According to the report from IHS Markit, the Eurozone Construction Total Activity Index fell from 45.5 in December to 44.1 in January, to signal a sharp and accelerated decline in eurozone construction activity. Notably, the rate of contraction was the quickest recorded since last May, and stretched the current sequence of reduction to 11 months. Companies frequently linked the latest drop in activity to the coronavirus disease 2019 (COVID-19) pandemic and weaker sales. Underlying data signalled reduced construction output across each of the three monitored sub-sectors, with civil engineering seeing the sharpest fall.

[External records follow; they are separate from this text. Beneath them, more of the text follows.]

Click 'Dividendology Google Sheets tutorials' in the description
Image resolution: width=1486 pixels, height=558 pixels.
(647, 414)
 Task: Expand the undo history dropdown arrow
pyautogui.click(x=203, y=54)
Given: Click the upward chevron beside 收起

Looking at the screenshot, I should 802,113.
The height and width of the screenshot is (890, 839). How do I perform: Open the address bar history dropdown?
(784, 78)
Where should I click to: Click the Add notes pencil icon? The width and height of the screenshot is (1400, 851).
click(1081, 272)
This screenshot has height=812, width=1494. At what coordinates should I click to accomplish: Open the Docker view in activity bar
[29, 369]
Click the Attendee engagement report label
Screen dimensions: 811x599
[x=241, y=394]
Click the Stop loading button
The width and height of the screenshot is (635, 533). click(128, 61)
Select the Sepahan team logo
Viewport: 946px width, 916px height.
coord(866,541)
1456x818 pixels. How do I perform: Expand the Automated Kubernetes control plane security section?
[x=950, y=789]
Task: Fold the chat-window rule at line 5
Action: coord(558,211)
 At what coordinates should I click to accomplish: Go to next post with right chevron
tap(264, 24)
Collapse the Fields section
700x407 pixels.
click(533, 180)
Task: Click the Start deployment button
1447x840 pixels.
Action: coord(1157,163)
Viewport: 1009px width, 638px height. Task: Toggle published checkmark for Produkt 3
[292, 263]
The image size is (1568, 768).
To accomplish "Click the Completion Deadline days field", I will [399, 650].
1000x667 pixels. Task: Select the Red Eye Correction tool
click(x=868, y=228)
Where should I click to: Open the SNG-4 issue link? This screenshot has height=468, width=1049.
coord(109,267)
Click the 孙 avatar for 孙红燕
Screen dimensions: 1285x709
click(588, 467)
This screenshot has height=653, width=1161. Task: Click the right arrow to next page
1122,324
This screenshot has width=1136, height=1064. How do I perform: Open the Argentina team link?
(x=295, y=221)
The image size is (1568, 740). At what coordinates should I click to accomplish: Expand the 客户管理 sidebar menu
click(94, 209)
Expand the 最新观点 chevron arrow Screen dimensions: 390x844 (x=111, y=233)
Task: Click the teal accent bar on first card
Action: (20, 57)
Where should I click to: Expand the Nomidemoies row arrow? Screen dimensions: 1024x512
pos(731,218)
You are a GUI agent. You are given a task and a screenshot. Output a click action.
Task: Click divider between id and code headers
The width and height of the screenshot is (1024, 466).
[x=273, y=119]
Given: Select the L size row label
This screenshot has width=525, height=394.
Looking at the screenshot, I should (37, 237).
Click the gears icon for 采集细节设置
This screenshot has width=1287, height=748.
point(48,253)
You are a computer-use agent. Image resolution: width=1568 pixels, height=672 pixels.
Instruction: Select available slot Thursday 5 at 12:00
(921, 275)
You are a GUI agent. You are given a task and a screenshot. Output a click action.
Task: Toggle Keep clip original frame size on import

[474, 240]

January survey data revealed a further decline in home building activity across the eurozone, thereby stretching the current period of reduction to 11 months. Commercial building activity fell for the eleventh successive month in January, and at the sharpest rate since last May. Work undertaken on civil engineering projects decreased again in January. The fall stretched the current period of decline to 18 months. Notably, the pace of contraction was the quickest since last May.
New business placed with eurozone construction companies decreased for the eleventh month in a row at the start of 2021. Moreover, the rate of decline quickened from December and was solid. According to anecdotal evidence, restrictions to curb the spread of COVID-19 and relatively weak market conditions had restricted sales and led to delays in the sign-off of projects.
The sustained drops in activity and new work drove a further decline in employment at eurozone construction companies during January. Job cuts have now been recorded in each of the past 11 months. Though modest, the rate of job shedding was the fastest for three months.
Although activity and sales trends remained weak, eurozone construction firms expressed optimism towards the 12-month outlook amid positive vaccine news. This was the first time that firms had forecast growth of activity since July 2020.